## Required work:
Reproduce the stretch of the waffle weave passage from "The center of" through "cloth more three-dimensional." word for word.

## Passage shown:
+++
In many ways, waffle weave is a delightfully straightforward weave structure. It is well-suited to four-shaft weaving, and uses a simple point twill threading. It gets its name from the simple fact that it looks like waffles--the cloth is made up of a grid of squares with high walls and deep centers, just like the little divots on a waffle that hold your syrup until you’re ready to eat. Each square is called a cell. The fascinating side of waffle weave is how those cells are created.
The center of each cell is a small dot of plain weave. Above and below that pick of plain weave, there are picks with small weft floats. Move one more pick away from the center in either direction, and there are even larger floats. The same pattern of increasingly large floats is also happening in the warp at the same time. Go one warp end to either side of that center point and there are small warp floats, then larger ones. These warp floats join the weft floats to create little squares, one inside of another. The largest square, made of the longest floats, makes the highest point of the wall of the cell.This is also the border between one cell and the next. The more shafts you’re using, the more layers you can add to these nesting sets of squares. That makes your cells even deeper and your cloth more three-dimensional.
And wow, is waffle weave ever three-dimensional! It might not look that way at first, though. As you weave, you’ll see the little cells building up, but they will be laying flat on the loom. Even after cutting off, you may be dismayed to see that your cloth looks as flat as a simple twill. But don’t despair! Waffle weave transforms enormously in wet finishing. As the fibre blooms or fulls and the cloth pulls together, the cells will deepen. Your flat grid of cloth will become a cushy, thick waffle.
+++
(Data excerpts)
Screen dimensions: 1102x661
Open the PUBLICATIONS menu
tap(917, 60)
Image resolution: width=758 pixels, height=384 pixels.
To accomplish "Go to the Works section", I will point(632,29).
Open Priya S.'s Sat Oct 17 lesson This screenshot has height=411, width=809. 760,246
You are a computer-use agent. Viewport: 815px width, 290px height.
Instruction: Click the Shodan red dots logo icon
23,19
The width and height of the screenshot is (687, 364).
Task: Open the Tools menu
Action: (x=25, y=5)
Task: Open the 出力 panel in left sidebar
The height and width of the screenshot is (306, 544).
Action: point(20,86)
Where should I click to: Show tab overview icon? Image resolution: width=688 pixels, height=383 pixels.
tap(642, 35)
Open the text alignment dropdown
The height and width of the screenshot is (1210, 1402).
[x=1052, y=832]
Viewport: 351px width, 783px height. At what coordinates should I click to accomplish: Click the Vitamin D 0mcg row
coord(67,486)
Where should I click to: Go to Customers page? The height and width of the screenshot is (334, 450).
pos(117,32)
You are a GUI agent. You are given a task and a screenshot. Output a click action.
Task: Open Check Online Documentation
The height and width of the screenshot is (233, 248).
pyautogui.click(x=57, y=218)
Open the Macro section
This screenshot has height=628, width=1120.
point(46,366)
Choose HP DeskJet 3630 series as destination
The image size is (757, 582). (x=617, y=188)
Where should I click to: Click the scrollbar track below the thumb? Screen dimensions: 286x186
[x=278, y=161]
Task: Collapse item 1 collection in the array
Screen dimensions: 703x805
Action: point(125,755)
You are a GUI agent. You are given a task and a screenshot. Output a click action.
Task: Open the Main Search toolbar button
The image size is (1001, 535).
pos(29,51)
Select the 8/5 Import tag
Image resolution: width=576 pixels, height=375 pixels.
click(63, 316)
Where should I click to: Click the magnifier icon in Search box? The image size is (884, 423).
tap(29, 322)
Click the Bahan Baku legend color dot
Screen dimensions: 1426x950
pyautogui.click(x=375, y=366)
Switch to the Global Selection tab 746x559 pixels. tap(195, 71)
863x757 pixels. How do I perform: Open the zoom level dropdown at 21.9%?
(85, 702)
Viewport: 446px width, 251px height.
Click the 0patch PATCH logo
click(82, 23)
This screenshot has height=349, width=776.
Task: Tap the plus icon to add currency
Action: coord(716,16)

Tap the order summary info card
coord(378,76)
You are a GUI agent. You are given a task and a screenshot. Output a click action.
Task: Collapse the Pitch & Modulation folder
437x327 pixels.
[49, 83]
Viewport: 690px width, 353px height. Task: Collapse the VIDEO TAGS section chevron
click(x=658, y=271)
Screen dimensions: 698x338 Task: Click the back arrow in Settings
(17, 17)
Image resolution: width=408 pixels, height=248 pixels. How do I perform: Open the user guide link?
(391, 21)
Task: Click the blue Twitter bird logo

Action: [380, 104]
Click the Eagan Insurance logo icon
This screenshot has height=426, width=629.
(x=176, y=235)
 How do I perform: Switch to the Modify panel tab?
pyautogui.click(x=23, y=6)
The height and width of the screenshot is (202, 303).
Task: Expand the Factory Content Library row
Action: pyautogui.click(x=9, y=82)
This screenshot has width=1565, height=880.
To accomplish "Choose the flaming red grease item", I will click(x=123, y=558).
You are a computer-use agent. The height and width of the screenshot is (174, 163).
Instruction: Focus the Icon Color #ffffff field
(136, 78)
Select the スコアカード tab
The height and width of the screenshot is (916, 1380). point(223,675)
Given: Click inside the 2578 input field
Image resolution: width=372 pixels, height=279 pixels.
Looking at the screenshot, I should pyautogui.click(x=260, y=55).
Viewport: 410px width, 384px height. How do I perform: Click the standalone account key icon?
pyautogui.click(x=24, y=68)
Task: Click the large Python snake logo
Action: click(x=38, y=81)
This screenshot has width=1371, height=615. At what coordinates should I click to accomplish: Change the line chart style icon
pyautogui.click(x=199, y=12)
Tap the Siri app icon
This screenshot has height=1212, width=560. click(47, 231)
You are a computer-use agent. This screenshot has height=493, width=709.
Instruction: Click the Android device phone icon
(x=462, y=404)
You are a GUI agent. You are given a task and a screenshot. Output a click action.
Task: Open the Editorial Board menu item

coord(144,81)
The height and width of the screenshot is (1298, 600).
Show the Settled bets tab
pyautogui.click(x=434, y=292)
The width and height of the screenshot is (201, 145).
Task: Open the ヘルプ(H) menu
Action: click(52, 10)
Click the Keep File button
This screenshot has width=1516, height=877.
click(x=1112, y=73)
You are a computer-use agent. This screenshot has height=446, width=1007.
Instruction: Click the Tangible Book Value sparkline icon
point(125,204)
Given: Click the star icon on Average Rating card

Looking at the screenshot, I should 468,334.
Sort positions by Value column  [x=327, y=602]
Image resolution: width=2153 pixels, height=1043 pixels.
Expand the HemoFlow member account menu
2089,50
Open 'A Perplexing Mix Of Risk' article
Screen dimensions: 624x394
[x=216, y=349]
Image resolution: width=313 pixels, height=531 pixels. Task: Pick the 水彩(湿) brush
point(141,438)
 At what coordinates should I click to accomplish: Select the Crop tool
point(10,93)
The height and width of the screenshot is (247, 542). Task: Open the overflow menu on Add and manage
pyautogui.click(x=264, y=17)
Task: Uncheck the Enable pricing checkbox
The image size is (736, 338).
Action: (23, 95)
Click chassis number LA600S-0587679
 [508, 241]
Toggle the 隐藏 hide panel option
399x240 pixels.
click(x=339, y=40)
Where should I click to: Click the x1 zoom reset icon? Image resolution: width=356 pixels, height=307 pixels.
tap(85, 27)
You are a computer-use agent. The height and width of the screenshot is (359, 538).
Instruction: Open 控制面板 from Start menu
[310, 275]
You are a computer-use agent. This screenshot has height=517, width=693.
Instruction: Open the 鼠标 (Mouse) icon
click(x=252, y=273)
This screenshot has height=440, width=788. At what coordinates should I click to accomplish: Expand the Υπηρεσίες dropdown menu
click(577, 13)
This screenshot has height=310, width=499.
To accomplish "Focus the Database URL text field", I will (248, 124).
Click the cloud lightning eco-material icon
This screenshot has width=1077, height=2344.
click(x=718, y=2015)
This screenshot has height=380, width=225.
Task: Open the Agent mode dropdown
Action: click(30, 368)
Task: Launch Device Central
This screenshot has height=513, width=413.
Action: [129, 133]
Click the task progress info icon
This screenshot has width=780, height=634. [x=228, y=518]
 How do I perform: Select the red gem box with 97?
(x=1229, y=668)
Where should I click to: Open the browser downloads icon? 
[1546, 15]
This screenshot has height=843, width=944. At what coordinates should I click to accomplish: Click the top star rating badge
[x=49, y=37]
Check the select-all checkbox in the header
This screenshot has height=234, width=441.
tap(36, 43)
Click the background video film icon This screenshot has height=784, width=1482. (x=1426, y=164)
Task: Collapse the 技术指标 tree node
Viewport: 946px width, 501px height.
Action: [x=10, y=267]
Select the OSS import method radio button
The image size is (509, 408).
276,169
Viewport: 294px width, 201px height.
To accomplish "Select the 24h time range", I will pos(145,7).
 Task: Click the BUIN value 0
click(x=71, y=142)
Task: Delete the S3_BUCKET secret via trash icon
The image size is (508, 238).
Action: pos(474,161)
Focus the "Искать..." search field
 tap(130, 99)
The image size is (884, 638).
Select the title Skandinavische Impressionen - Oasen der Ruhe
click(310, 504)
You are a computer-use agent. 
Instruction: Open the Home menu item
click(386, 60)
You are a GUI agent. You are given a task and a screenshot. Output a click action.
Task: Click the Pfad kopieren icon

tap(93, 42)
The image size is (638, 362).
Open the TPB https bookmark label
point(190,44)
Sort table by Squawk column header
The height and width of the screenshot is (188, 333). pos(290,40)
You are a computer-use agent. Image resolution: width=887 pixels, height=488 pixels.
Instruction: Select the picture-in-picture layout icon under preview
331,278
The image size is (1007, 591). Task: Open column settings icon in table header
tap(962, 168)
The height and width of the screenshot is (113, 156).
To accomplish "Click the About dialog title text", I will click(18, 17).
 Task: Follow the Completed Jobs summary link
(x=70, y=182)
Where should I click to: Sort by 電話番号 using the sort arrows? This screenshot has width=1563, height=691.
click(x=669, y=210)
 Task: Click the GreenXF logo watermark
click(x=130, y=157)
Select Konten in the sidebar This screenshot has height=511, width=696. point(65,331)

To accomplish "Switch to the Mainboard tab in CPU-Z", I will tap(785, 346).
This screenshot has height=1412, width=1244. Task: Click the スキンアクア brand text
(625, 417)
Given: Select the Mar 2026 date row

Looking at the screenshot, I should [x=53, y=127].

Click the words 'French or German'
+++
## Exercise result:
The center of each cell is a small dot of plain weave. Above and below that pick of plain weave, there are picks with small weft floats. Move one more pick away from the center in either direction, and there are even larger floats. The same pattern of increasingly large floats is also happening in the warp at the same time. Go one warp end to either side of that center point and there are small warp floats, then larger ones. These warp floats join the weft floats to create little squares, one inside of another. The largest square, made of the longest floats, makes the highest point of the wall of the cell.This is also the border between one cell and the next. The more shafts you’re using, the more layers you can add to these nesting sets of squares. That makes your cells even deeper and your cloth more three-dimensional.